For the control acquisitions c1 and c2, point targets are not imaged at the same depth due to different geometries of the tissue samples in the corresponding transcostal acquisitions (t1 and t2). For each pair of tissue/control acquisitions, imaging depth is the same.

b

The PSFs under c2 and c3 acquisitions are reconstructed from the same control data but using different subsets of channels. For SABC, SAAC, and compounded PSFs from the c2 acquisition channels are selectively turned off to create subapertures that match the intercostal spaces of the corresponding transcostal (t2) acquisition. Since the abdominal (a1) acquisition does not suffer from blocked channels, no channels are turned off for the control PSFs under c3 acquisition.
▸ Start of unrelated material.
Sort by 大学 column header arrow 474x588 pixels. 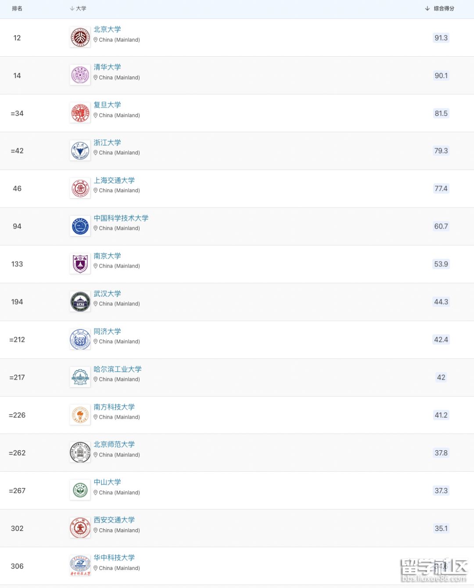click(72, 8)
The PSFs created from the transcostal acquisition show significantly higher SLLs and larger effective FWHM than their control counterparts. In particular, for the transcostal full-SA PSF, SLL increases by 15.1 dB and FWHM increases by a factor of 6.2 compared with the control PSF. Such a large increase in the effective width of the full-SA PSF is due to high sidelobes in the transcostal image. As indicated in the corresponding beamplot (Fig. 7), SLL is higher than −6 dB, which causes the effective width of the function to significantly exceed the width of its main lobe. When the uniform channel-weighting is applied to the transcostal data, the SA images created with and without blocked channels look almost identical [Fig. 6 (top row) and Fig. 7 (left)]. When the same channels are turned OFF for the control acquisition, SLL rises by 11.3 dB [Fig. 7 (right)], which indicates that aperture sparsity is the main mechanism of the PSF degradation in the presence of blocked elements. For both data sets, the adaptive compensation (i.e., phase-aberration correction in combination with k-space rescaling) significantly reduces SLL induced by aperture sparsity, from −6.3 to −18.9 dB for the control acquisition, and from −2.5 to −7 dB for the transcostal acquisition.
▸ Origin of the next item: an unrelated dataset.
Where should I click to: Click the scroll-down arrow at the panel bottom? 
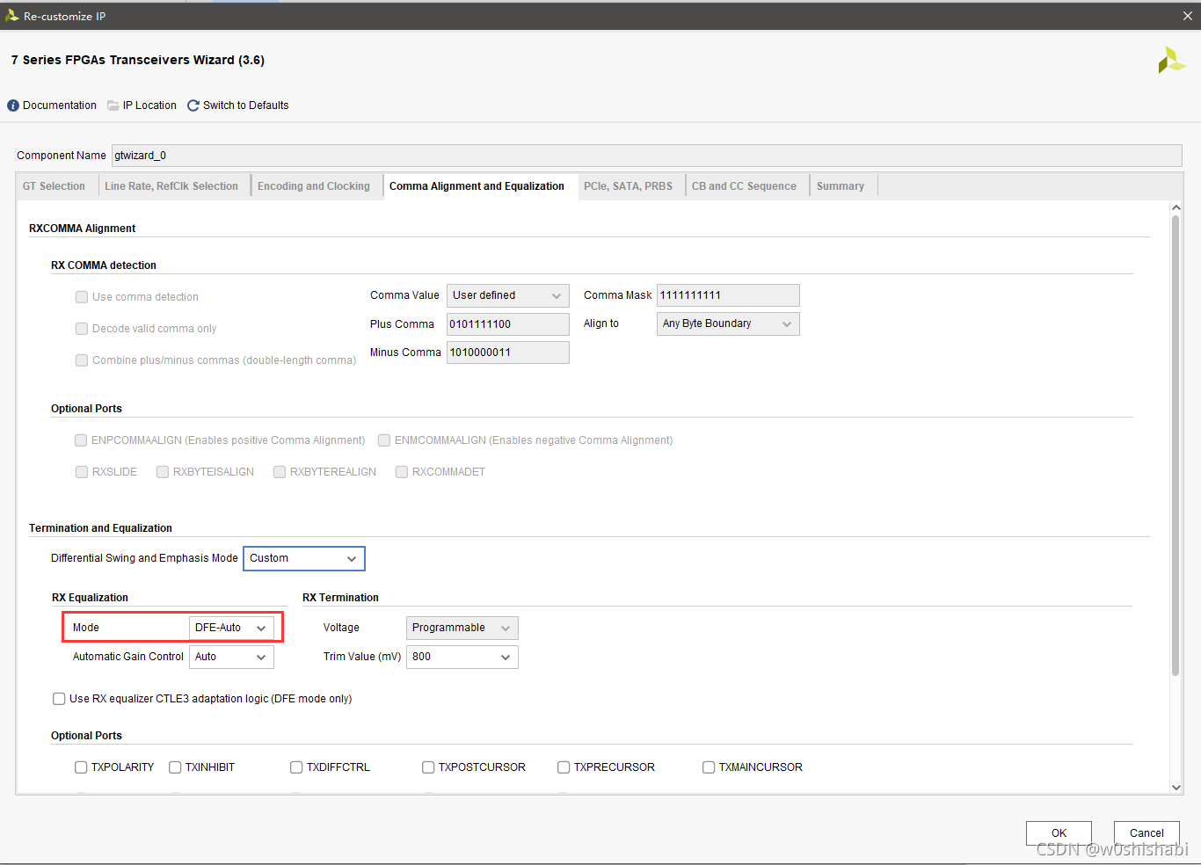1176,788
For the transcostal acquisition, the PSFs created from the second intercostal subaperture and from the SAs with uniform weights applied have similar effective FWHM, meaning that without adaptive compensation, the −6-dB lateral resolution does not improve with aperture growth across the ribs. For the control acquisition, the full SA PSF is 3.8 times narrower than the middle subaperture PSF.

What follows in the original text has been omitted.